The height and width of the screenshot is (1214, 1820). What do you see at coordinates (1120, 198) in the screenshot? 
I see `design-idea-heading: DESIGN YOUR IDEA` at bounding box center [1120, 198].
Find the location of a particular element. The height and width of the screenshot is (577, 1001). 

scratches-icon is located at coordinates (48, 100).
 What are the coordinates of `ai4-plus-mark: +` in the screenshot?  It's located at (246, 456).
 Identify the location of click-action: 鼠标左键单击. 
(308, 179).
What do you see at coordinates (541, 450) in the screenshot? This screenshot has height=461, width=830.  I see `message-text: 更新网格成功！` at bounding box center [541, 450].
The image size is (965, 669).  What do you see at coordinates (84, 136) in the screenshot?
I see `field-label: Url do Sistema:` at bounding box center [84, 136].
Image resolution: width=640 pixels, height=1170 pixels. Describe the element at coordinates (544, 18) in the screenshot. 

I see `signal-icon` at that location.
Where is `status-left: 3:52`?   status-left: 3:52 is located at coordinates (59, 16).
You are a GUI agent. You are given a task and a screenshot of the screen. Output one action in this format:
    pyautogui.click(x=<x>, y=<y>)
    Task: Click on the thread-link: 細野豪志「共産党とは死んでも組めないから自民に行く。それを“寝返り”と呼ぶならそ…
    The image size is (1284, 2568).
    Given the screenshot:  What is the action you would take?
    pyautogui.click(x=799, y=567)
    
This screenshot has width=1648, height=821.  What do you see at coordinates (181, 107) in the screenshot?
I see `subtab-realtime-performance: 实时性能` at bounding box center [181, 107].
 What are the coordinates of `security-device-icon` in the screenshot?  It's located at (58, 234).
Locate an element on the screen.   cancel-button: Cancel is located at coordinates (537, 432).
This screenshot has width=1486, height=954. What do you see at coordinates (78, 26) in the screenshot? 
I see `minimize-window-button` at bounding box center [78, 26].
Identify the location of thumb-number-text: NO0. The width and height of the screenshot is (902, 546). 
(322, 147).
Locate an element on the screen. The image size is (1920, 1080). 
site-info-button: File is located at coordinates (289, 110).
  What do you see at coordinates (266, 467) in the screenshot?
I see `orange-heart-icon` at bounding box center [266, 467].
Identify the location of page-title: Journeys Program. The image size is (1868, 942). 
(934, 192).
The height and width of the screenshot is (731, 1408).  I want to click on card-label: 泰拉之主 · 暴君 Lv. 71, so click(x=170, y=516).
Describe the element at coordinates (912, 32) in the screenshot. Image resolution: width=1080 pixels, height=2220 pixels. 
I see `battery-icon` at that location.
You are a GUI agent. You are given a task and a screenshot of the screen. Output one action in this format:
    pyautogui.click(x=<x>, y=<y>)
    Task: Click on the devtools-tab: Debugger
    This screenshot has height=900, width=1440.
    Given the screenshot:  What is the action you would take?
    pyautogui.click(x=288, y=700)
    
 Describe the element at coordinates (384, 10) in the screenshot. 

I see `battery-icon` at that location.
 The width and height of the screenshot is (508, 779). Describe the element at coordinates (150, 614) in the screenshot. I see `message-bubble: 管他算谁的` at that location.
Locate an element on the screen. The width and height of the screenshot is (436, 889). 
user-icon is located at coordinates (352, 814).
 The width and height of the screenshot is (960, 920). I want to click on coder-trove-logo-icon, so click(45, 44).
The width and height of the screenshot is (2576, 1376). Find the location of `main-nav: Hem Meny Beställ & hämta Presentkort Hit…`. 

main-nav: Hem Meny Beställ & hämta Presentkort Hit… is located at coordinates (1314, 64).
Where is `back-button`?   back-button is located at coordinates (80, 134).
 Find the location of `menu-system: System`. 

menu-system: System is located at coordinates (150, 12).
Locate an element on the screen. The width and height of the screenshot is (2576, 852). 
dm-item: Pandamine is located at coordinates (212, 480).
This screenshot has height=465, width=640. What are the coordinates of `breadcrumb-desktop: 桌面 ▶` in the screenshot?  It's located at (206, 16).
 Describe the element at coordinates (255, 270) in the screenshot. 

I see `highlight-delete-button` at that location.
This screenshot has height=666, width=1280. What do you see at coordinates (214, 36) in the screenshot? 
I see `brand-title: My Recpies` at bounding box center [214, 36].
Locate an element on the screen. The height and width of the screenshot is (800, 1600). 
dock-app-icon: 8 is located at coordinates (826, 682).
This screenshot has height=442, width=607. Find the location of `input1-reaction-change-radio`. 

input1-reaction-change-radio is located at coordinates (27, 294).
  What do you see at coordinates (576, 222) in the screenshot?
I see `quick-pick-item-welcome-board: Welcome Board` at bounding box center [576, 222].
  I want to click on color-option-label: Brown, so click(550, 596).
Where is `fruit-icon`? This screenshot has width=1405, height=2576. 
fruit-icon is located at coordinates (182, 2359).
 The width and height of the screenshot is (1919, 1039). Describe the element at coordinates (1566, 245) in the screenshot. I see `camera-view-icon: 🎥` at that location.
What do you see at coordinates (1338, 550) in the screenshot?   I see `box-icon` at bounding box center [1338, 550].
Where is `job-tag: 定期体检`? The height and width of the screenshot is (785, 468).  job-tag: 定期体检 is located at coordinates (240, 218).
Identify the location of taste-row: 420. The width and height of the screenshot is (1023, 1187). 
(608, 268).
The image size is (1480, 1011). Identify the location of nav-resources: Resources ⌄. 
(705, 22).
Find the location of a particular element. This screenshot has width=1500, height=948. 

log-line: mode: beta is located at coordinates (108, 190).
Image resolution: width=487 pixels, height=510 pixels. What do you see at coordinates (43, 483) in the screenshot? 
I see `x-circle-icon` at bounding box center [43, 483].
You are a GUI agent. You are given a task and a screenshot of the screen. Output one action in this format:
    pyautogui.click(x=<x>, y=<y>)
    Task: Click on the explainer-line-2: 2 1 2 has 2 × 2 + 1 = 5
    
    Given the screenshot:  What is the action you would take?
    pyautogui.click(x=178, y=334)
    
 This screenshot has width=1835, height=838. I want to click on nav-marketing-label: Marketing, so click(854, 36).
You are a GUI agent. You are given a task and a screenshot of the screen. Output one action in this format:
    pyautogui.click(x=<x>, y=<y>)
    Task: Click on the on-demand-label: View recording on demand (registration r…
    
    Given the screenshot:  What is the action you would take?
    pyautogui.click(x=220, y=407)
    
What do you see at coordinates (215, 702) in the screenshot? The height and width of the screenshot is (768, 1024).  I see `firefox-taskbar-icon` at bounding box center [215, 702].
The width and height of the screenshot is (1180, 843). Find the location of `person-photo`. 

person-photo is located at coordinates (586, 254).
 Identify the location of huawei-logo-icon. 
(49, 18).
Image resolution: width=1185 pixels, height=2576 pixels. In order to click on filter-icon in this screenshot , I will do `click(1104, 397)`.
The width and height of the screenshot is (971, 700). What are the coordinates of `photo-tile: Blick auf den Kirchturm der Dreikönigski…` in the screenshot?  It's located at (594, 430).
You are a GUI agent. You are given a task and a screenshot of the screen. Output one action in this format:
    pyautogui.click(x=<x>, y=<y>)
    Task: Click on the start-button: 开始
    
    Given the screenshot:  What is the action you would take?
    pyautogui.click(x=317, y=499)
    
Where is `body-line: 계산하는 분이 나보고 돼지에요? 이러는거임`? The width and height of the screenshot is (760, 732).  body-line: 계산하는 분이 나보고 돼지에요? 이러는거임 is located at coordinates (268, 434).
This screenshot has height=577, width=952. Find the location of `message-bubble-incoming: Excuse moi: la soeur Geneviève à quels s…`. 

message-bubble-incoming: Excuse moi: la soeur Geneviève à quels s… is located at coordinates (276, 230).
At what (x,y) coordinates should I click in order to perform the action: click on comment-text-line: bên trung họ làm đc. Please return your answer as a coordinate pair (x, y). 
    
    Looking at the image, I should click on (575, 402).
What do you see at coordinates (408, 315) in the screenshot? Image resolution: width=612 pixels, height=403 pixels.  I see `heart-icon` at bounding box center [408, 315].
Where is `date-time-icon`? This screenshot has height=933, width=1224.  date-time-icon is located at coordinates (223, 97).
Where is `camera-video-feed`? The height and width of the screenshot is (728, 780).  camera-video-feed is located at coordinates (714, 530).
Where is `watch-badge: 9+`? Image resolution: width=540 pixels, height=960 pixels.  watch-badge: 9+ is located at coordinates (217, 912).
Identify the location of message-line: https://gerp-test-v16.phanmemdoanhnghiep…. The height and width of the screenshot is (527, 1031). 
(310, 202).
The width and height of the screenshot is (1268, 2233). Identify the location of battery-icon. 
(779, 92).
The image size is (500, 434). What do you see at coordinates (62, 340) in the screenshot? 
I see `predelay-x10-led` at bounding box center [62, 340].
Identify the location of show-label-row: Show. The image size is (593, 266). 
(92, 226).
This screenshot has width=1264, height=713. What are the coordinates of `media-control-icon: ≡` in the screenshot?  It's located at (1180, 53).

^^^^^^^^^^^^^^^^

EXERCISE GOAL: Retype the material word for word, starting at the line that contains "At what (x,y)" and continuing through the end of the material.

RESPONSE:
At what (x,y) coordinates should I click in order to perform the action: click on comment-text-line: bên trung họ làm đc. Please return your answer as a coordinate pair (x, y). 
    
    Looking at the image, I should click on (575, 402).
What do you see at coordinates (408, 315) in the screenshot? Image resolution: width=612 pixels, height=403 pixels.  I see `heart-icon` at bounding box center [408, 315].
Where is `date-time-icon`? This screenshot has height=933, width=1224.  date-time-icon is located at coordinates (223, 97).
Where is `camera-video-feed`? The height and width of the screenshot is (728, 780).  camera-video-feed is located at coordinates (714, 530).
Where is `watch-badge: 9+`? Image resolution: width=540 pixels, height=960 pixels.  watch-badge: 9+ is located at coordinates (217, 912).
Identify the location of message-line: https://gerp-test-v16.phanmemdoanhnghiep…. The height and width of the screenshot is (527, 1031). 
(310, 202).
The width and height of the screenshot is (1268, 2233). Identify the location of battery-icon. 
(779, 92).
The image size is (500, 434). What do you see at coordinates (62, 340) in the screenshot? 
I see `predelay-x10-led` at bounding box center [62, 340].
Identify the location of show-label-row: Show. The image size is (593, 266). 
(92, 226).
This screenshot has width=1264, height=713. What are the coordinates of `media-control-icon: ≡` in the screenshot?  It's located at (1180, 53).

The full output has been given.